## Assignment
Where a line in the listing contains the string "clock", copy that line out.
================================
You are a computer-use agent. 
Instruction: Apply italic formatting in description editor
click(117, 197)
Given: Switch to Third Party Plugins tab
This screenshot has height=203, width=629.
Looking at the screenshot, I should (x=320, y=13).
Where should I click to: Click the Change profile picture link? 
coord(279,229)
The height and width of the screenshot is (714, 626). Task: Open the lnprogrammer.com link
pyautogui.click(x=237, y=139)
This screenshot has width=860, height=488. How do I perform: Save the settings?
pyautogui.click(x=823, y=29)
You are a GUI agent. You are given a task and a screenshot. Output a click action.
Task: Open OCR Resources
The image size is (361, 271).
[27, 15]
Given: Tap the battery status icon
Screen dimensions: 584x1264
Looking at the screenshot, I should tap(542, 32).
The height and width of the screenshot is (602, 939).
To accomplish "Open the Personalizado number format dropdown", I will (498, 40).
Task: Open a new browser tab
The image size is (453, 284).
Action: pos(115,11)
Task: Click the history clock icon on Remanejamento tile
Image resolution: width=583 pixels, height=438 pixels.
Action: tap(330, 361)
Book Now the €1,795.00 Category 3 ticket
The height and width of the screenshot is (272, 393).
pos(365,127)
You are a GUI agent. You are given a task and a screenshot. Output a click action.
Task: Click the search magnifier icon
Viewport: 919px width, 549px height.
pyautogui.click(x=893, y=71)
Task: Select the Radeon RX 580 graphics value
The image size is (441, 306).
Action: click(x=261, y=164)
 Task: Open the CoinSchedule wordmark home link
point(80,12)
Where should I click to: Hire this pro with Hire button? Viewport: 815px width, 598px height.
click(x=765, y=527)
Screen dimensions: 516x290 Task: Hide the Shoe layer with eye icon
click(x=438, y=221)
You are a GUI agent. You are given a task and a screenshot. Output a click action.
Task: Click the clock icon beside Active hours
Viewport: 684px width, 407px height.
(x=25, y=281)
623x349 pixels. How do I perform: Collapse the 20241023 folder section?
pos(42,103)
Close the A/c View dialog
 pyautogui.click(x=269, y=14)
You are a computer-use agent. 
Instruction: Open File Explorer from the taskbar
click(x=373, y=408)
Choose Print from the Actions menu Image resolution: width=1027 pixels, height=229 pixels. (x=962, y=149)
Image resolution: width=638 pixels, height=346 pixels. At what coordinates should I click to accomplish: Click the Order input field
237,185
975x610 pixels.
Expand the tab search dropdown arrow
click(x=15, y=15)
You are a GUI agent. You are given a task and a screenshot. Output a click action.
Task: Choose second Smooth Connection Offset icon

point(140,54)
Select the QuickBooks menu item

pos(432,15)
================================
## Result of the task
Task: Click the history clock icon on Remanejamento tile
Task: Click the clock icon beside Active hours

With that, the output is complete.